Don’t get confused: “The Guardians” may not be the film you may think it is.
No, we’re not talking “Guardians of the Galaxy,” that popular Marvel superhero series.
Nor are we referring to William Friedkin’s 1990 horror film. Not even that Coast Guard film starring Kevin Costner. Or the Russian superhero film of the same name. Or the 3D animated fantasy called “Rise of the Guardians.” We’re also not looking at the 1917 silent film of that name or the 2017 actioner starring my old friend Mario Van Peebles.
“The Guardians” we’re discussing here is a beautiful French film (original title: “Les gardiennes”) directed by Xavier Beauvois.

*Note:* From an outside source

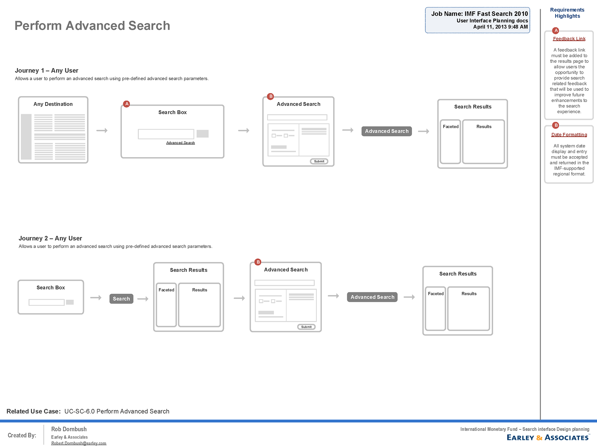The height and width of the screenshot is (448, 597).
Task: Click arrow after Journey 2 Search button
Action: (x=143, y=299)
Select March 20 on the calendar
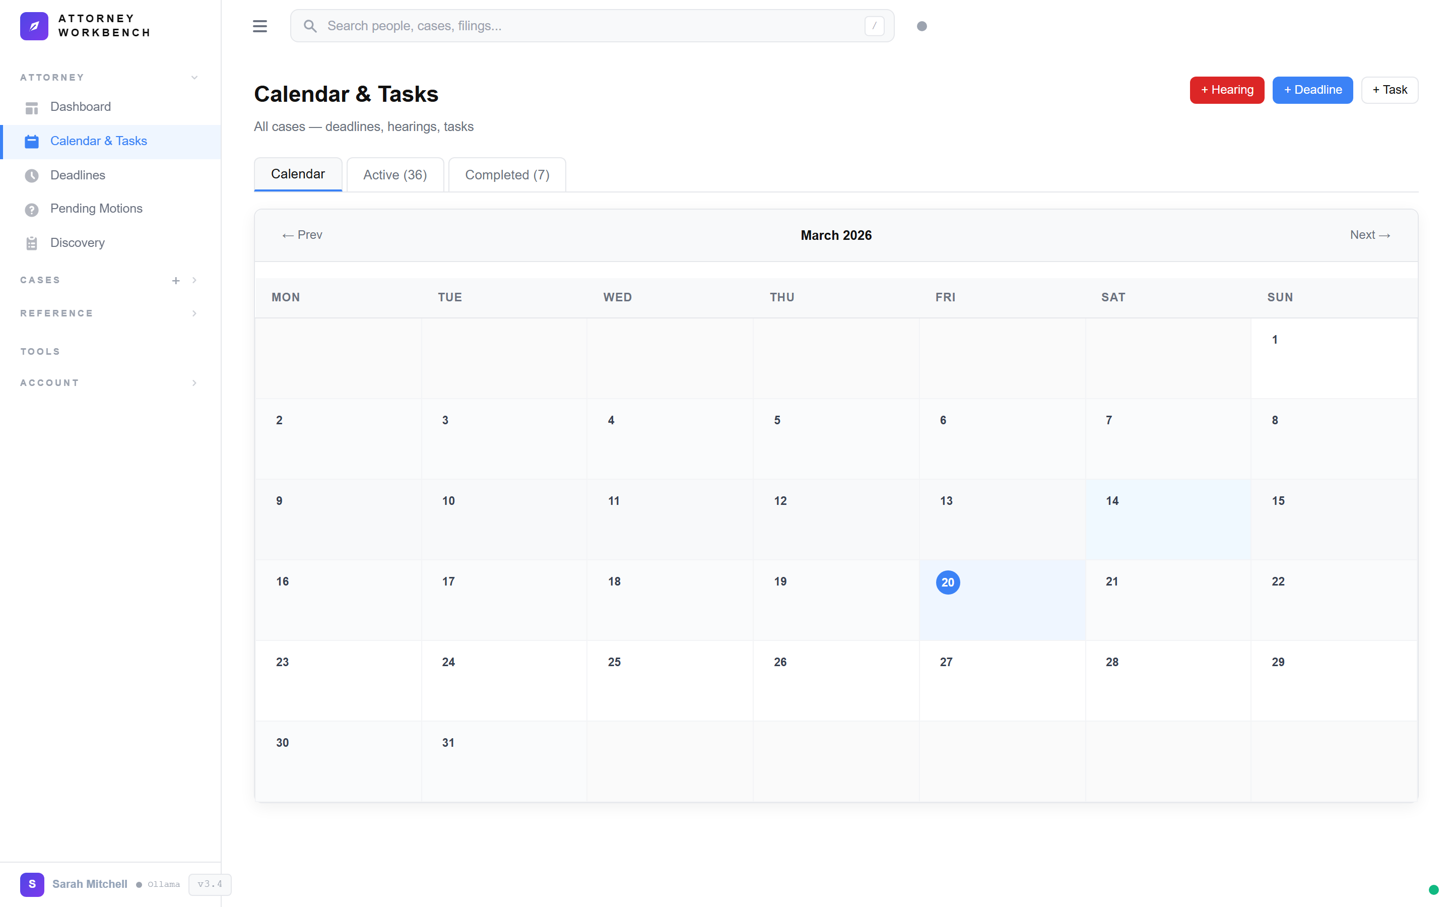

As you may recall, Beauvois gave us “Of Gods and Men,” the 2010 Grand Prix winner at the Cannes Film Festival. His new film – “The Guardians” – is the one that’s set to open Friday at Tropic Cinema.
This film was inspired by the 1924 novel by French author Ernest Pérochon, but Xavier Beauvois makes it his own story, eschewing the book’s wartime suffering to focus on the women back home.
Hats off to Beauvois’ cinematographer Caroline Champetier. This beautiful cinematic experience looks like a series of Jean François Millet paintings come to life. The film’s unhurried pace allows us to appreciate the beauty of the French landscape, wheat fields and hillsides bathed in the warm glow of the Limousin sun.
The year is 1915. While World War I rages elsewhere, this unspoiled section of French countryside is being farmed by the women left behind, their husbands, brothers and sons off fighting the Huns.
After an opening glimpse of a misty battlefield scattered with the dead bodies of soldiers, Beauvois turns his focus to three very different women (actresses Nathalie Baye, Laura Smet and newcomer Iris Bry).
Hortense and her daughter (played by Baye and real-life daughter Smet) work the farm, celebrating small pleasures like the arrival of a new tractor. However, instead of a loan to buy new equipment, the bank sends them a young female laborer to help on the farm. A vision to behold, Francine (Bry) is fit for a painter’s canvas with her flaming red hair and milky white skin. She is the catalyst that brings change to the farming family.
Hortense’s flirty son Georges (Cyril Descours) takes an interest in Francine upon his return, but she’s hard to woo. He doesn’t give up. It’s a drawnout romance.
“The Guardians” is a slow, melancholy movie that spans five years. In it, Xavier Beauvois explores humanity, not war.
The women on the home front are indeed: les gardiennes.